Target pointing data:
______________________________

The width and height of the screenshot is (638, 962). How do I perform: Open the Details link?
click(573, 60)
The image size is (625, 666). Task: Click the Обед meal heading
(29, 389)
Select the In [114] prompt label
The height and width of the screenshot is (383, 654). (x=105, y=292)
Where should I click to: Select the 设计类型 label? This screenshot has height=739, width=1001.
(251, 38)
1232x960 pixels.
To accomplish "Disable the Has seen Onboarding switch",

______________________________

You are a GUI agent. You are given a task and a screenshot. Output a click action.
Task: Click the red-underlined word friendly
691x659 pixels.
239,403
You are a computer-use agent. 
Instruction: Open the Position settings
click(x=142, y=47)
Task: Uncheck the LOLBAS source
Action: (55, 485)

______________________________

TO DO: Filter the rows above, keeping only the lines that contain the word "agent", and copy each one.

COMPLETE ANSWER:
You are a GUI agent. You are given a task and a screenshot. Output a click action.
You are a computer-use agent. 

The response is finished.